Stored data entries
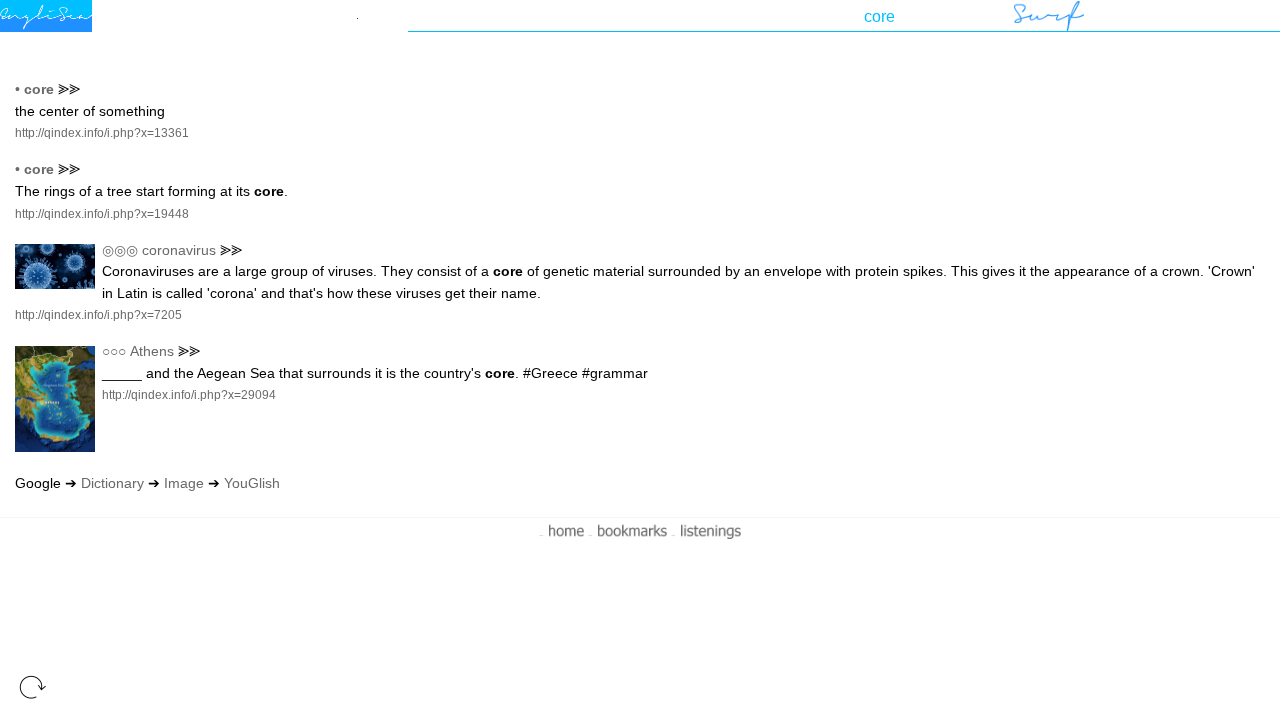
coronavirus (179, 250)
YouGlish (252, 483)
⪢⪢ (69, 89)
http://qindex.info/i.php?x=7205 (98, 315)
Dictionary (112, 483)
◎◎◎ (120, 250)
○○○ (114, 351)
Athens (152, 351)
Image (184, 483)
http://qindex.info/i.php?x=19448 (102, 214)
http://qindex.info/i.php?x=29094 (189, 395)
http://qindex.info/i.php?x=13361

- _WHAT NEEDS TO BE DONE_:
Each line above that includes "http" counts once; state the total and nothing more.

- _WRITTEN REPLY_:
4